Be ready to take your opportunities
“At the beginning of last year we had a business plan that was pretty much self-funding. Then in spring, when we were doing one of our two-year forward views, we could see there was opportunity that we would not be able to afford to access.
“So we spoke with our investors and decided it was a good time to raise some more capital when we didn’t need it for our cash flow. So we raised another €50m in summer last year, taking the total up to about €147m.
“None of that money has any immediate use, but it’s off the back of it that we’ve managed to launch new services around working capital facilities for our customers and two more services later this year, including bringing invoicing capacities to small business so they can take payment not just by credit and debit cards.”
Add value with data
“About 12 months ago we decided there was a whole area of data analytics and financial control that could help the business as a whole, not just the finance department.
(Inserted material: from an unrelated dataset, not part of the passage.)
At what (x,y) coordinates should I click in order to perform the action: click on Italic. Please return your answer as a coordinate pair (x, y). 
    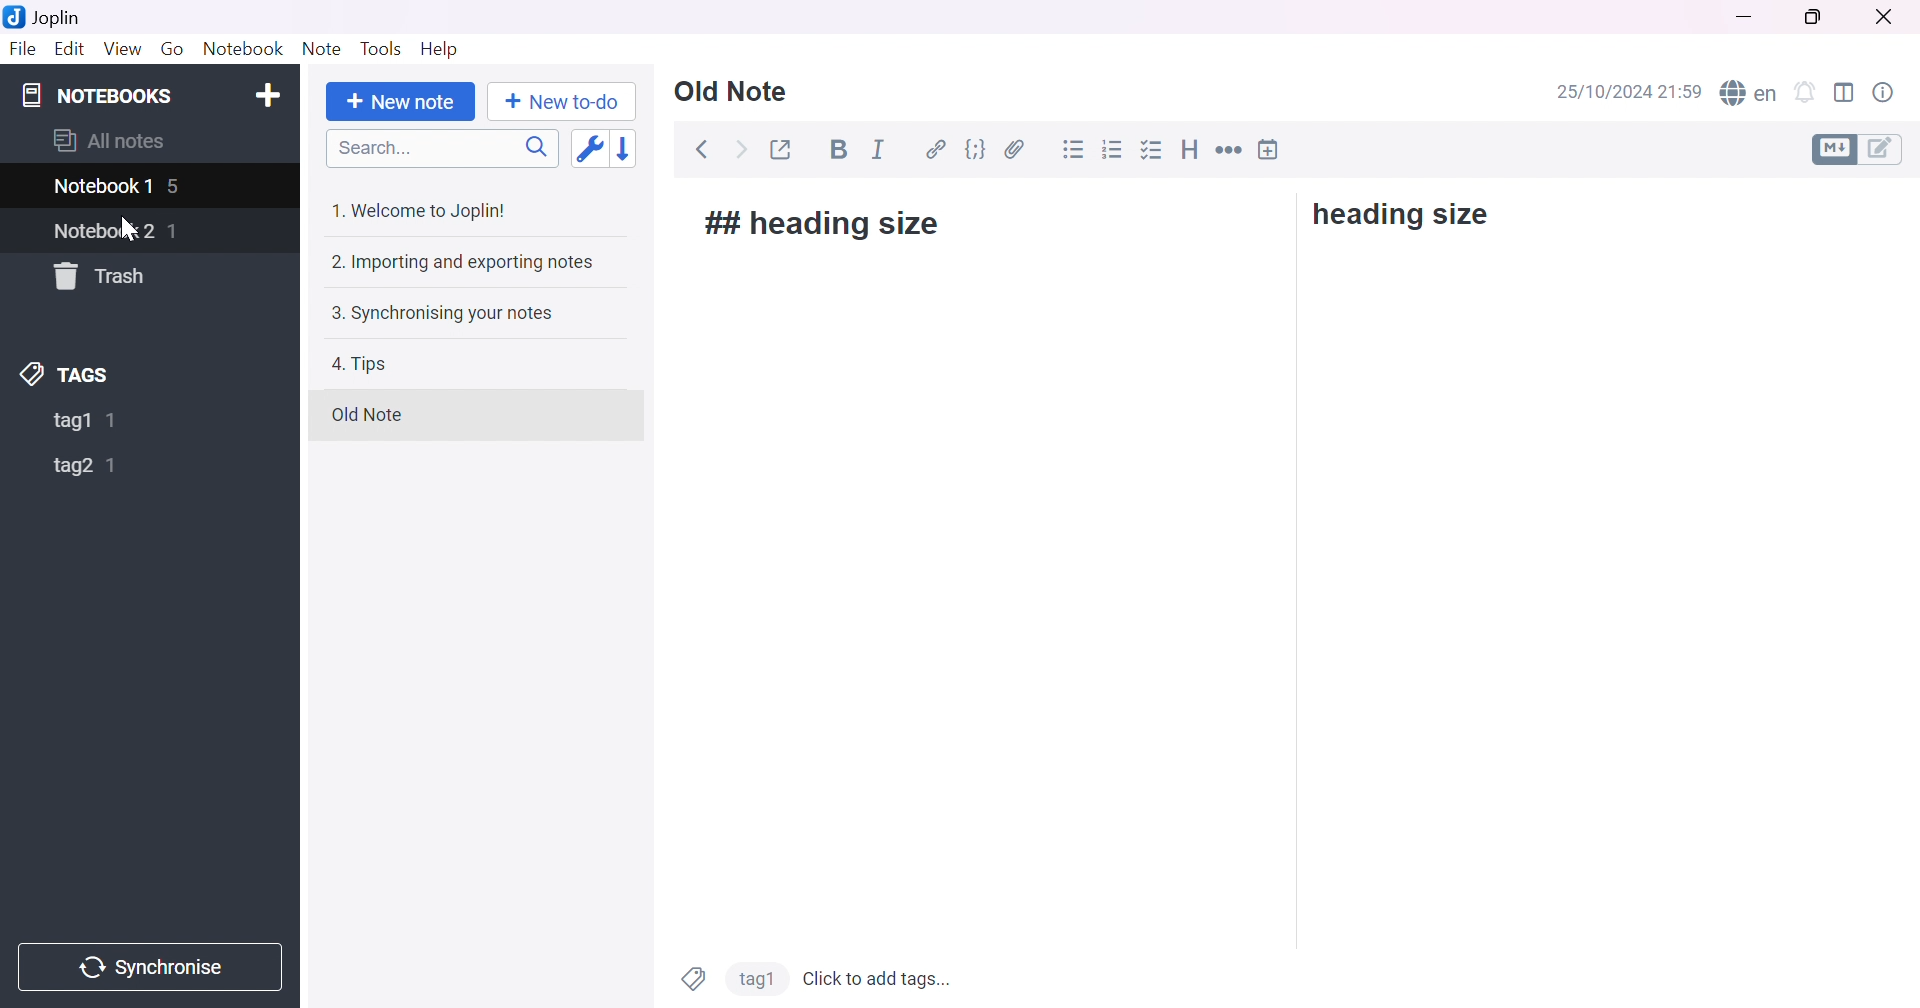
    Looking at the image, I should click on (879, 150).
“So we pulled out those two areas and they now have their own life – they are a service department supplying information to the finance team, but also to all operational parts of the business, including marketing, proposition and product.
“This has helped us realise how important data is; although finding the right numbers is hit and miss at first I would urge anyone not to use that as an excuse to wait. Start off with 100 different streams of data, keep a careful eye on the ones you go back to and start dropping off the ones where you’re just wasting your time.”
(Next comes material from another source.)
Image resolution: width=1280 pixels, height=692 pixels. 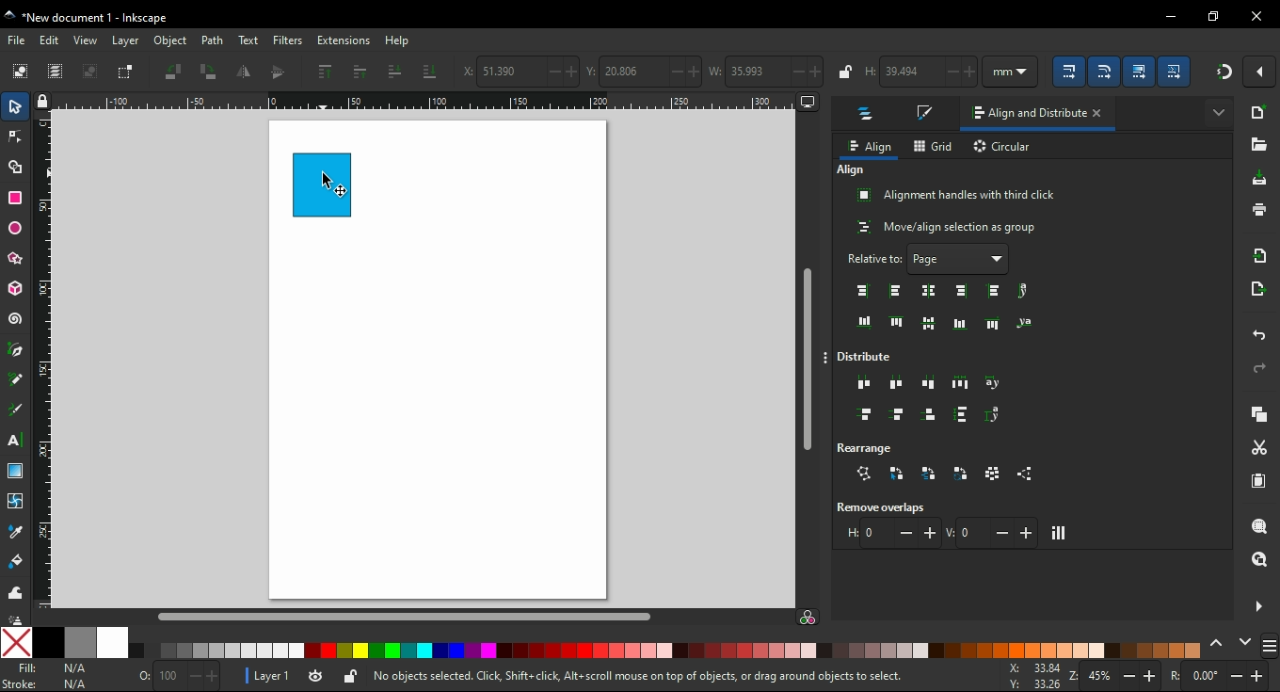 I want to click on cut, so click(x=1260, y=448).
Divide and conquer with parallel roles
“As we were growing so quickly we discovered an ever-growing dependence on individuals’ knowledge. If we lose someone and they’re the only person in the business who has critical understanding of a particular aspect then we are not in a good place.
“This year we’ve changed our structure to allow people to own a division within the business. In essence this means creating a parallel rather than vertical hierarchy for areas with similar activity. We’ve therefore split our team into key roles where there are now two people who have responsibility for 50% of the business in that area.
“This allows people to feel more empowered because they can own particular areas, but it also protects the business from events that we can’t otherwise control.”